The first movie to use Flame was Super Mario Bros.; the software was then still in beta. The software also saw use on PBS's 1995 graphics package, designed by PMcD Design and animated by Black Logic.

At the 1998 Academy Scientific and Technical Awards, Gary Tregaskis (design), Dominique Boisvert, Phillippe Panzini and Andre Le Blanc (development and implementation) received a Scientific and Engineering Award for Inferno and Flame.

- Flare
Flare, a software-only subset of Flame for creative assistants, was introduced in 2009 at around one-fifth the cost of a full-featured Flame seat.

- Lustre
Lustre is color grading software originally developed by Mark Jaszberenyi, Gyula Priskin and Tamas Perlaki at Colorfront in Hungary. The application was first packaged as a plugin for Flame product under the name "Colorstar" to emulate film type color grading using printer lights controls. It was then developed as a standalone software. It was introduced through British company 5D under the Colossus name in private demonstrations at IBC show in Amsterdam in 2001. Alpha and beta testing were held at Eclair Laboratoires in Paris. During the trials, Colossus was running on the Windows XP operating system, but the same code base was also used on the IRIX operating system.

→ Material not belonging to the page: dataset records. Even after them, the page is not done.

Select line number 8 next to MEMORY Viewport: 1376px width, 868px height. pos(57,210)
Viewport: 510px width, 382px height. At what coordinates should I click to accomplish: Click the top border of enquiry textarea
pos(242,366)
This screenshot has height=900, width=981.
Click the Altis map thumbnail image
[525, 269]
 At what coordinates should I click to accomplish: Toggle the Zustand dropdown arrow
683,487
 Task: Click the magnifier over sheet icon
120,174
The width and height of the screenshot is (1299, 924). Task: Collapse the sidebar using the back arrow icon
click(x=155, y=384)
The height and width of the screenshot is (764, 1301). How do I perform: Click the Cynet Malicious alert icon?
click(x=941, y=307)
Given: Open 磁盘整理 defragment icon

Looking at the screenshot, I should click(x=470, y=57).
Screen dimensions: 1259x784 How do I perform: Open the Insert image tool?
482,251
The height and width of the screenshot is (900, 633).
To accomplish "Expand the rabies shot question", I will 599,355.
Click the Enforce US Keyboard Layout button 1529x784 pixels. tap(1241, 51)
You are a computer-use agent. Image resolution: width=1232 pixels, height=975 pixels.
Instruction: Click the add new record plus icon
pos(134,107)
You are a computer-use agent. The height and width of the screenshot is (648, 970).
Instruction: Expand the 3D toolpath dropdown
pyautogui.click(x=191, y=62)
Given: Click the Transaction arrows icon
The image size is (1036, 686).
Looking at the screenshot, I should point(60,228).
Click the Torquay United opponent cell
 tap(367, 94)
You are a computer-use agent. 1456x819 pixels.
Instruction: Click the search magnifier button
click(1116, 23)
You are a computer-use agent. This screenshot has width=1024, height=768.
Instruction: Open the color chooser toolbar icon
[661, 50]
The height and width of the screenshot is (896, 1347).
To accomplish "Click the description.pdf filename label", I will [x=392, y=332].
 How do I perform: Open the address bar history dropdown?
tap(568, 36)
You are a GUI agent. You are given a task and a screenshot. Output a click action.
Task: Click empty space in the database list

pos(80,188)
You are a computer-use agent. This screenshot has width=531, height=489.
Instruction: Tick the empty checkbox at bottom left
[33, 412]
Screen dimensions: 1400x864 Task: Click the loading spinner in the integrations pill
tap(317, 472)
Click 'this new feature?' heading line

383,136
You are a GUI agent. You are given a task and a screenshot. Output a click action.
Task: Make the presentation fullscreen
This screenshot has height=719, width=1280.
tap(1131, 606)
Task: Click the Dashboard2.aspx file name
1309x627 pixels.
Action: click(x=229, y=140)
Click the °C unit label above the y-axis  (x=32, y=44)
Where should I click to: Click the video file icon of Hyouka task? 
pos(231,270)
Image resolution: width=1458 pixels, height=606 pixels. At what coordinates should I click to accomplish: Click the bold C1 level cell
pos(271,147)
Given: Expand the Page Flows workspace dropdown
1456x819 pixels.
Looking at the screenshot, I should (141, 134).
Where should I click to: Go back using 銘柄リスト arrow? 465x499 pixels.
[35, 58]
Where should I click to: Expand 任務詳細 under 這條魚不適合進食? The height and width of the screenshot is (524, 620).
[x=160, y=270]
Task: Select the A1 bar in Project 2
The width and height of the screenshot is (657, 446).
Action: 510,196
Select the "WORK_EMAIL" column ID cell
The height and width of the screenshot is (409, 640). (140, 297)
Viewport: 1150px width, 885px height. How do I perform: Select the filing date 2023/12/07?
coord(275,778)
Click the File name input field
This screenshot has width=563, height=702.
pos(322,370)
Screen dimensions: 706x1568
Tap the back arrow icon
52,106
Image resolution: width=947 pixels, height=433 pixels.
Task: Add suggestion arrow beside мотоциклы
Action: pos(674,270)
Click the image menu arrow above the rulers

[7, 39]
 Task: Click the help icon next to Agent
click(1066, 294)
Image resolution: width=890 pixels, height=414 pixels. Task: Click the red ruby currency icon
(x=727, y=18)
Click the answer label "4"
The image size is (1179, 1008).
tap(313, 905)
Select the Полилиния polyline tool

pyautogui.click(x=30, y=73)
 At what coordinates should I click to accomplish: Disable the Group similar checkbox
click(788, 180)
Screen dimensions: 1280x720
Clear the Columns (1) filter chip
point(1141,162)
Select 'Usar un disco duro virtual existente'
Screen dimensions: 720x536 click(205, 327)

After the demise of 5D in 2002, Autodesk acquired the license to distribute the Lustre software, and later acquired Colorfront entirely. In the 2009 Academy Scientific and Technical Awards the original developers received a Scientific and Engineering Award for Lustre.

- Flame Premium
In September 2010, Autodesk introduced Flame Premium 2011, a single license for running Flame, Smoke Advanced and Lustre together on a single workstation.